I am quite new at this Squidoo lark, though it hasn't taken me long to fall head over 'eels' in love. I realise everyone will be writing this kind of rubbish, but I know i won't win...I'm all about the love (hint, hint).
Well here it goes, my reasons....
Where would I be without Squidoo?
Squidoo has given me the opportunity to tell the World (well, underwater World) about some of the wonderful places i've been to. I love to travel, love to read about travel, love to hear about travel....but more than anything I love to TALK about travel!Now here is where the problem lies....
I talk, like Russian miners drink Wodka. I do not shut up, I seem to have some kind of breathing system which allows me to carry on talking when others need to pause for air. This is handy for people like me, as it means we can carry on and finish our sentance before anyone can say hey wait this aint interesting.
Anyhow I digress (see what I mean)......
In the evenings my poor worn out other half gets to hear me rabbit on about these wonderful places I have been, where I thought was the best food, where I believed the best hiking was and so forth. I'm sure she would not mind so much if it was not for the fact that a) she has heard it all before in surround sound, b) I do seem to have the most irritating voice and gesticulating hand gestures and c) She went to all of these places with me in the first place!
Now this may not seem to bad, for me anyhow, but alas everytime I start to reminisce about the hike to Machu Pichu or the food poisoning in Baku I get a stern look, followed by what sounds like a howl from an injured wolf and then I know its coming....
"If you carry on like that, you might as well go and sleep on the settee!"Five minutes pass and my face is contorted like a constipated Chicken, who has just seen a vision of its own mortality. I cannot take anymore and it slips out.....
"Hey sweetie, do you remember the time I tripped over an umbrella in New York that belonged to the chauffeur of the accountant of Paris Hilton's Dog?"
Nope! I haven't finished yet!

I start to hear the rumbles of thunder, the flashes of lightning and then it happens! The red eyes of my lovely soul mate giving me dagger looks from the other side of bed! Without a word being said, I gather my book, reading glasses and the spare blanket and saunter down the stairs like a puppy who has lost its master.
So here we are at the whole reason I subjected you to this whole story....
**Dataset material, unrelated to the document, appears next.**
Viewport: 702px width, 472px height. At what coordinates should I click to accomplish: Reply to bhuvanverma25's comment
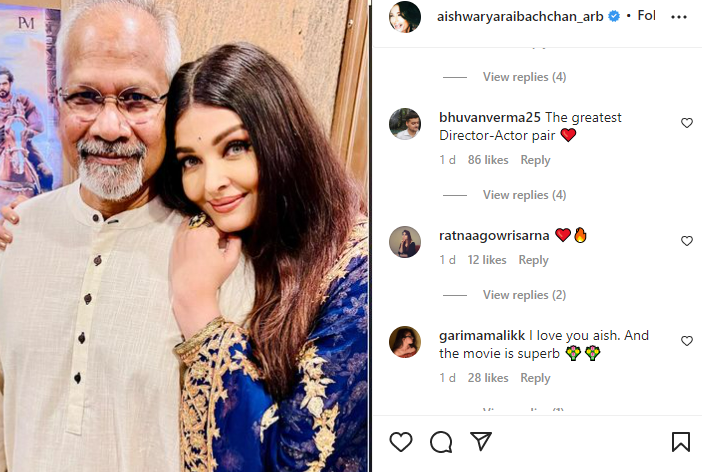coord(535,160)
Without Squidoo, I would have no way to release all my pent up Travel talk. Thanks to Squidoo I sleep in my own bed! Thanks to Squidoo I have a marriage and a wife that loves me adequately enough! Thanks to Squidoo my children only have to live in one house! Thanks to Squidoo, lawyers miss out on thousands of pounds of my money, meaning I can spend my hard earned cash on useless gadgets from shops in the High Street!

Bascially this means that by being here, Squidoo is single handedly propping up the British economy!
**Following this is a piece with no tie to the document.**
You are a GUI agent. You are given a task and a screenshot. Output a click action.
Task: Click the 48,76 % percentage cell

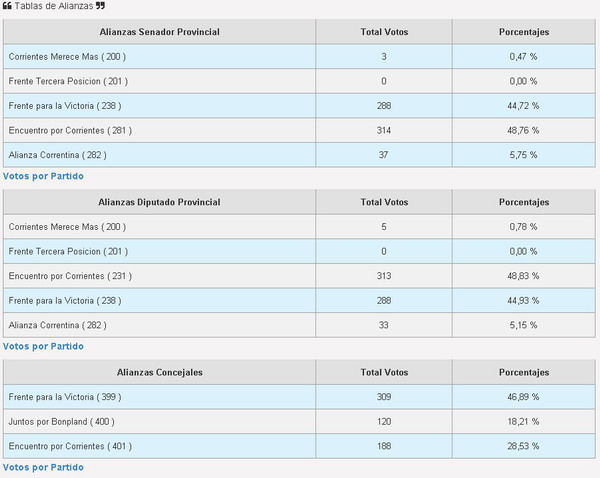click(524, 131)
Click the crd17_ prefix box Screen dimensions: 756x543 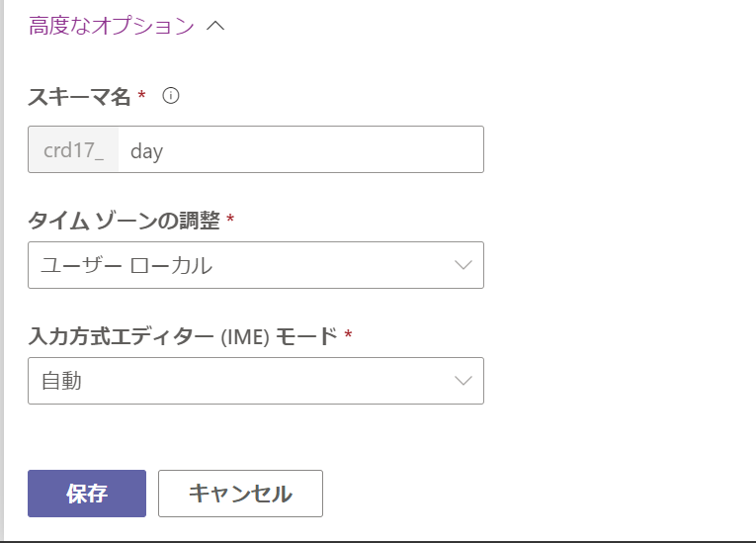pyautogui.click(x=73, y=149)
Now you can't say that about many things!
When I was a kid......
"Son, there is no chance in hell, you are clever enough to do that! You are more likely to bum around for the rest of your life!"
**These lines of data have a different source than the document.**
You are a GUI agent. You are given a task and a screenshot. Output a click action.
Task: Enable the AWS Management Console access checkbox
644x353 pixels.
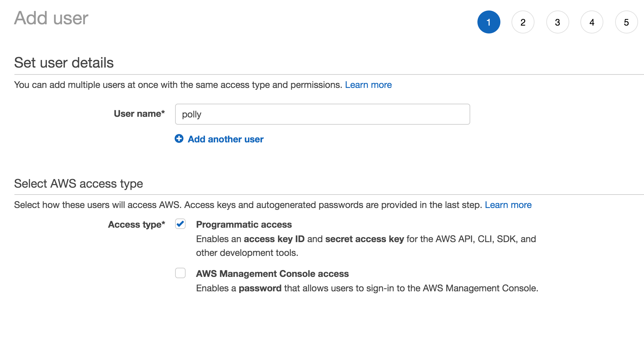click(x=180, y=273)
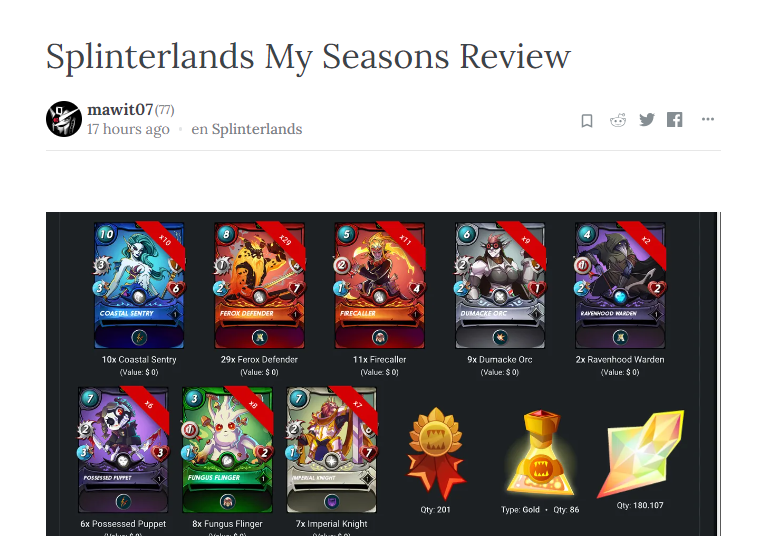Share the post on Reddit

pos(618,120)
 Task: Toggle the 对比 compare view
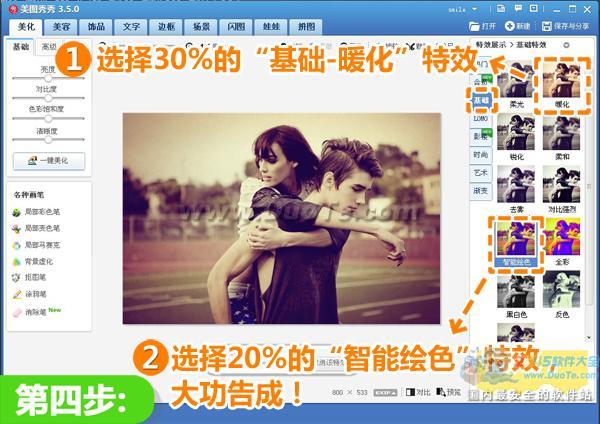pos(418,392)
So like many of us I had a dream job that I wanted to do when I became a Big Boy! Ok, mine was not as exciting as a Fireman or Pilot, but it was my dream! Well, I listened to my wise old man and i decided maybe the life of a bum was for me. I mean the prospects aren't that great, but it seemed to suit me fine.
Well I got bored bumming around my boring litle hometown, so I though I know i'll bum around Europe. So off I went, hanging around street corners in obscure European places, until the local gendarmerie told me I was upsetting the normal people.
This went on for some years, going from Country to Country until one by one they banned me. Then I was forced home, tail between my legs to my Father. It was upsetting but finally I gathered the confidence to tell him.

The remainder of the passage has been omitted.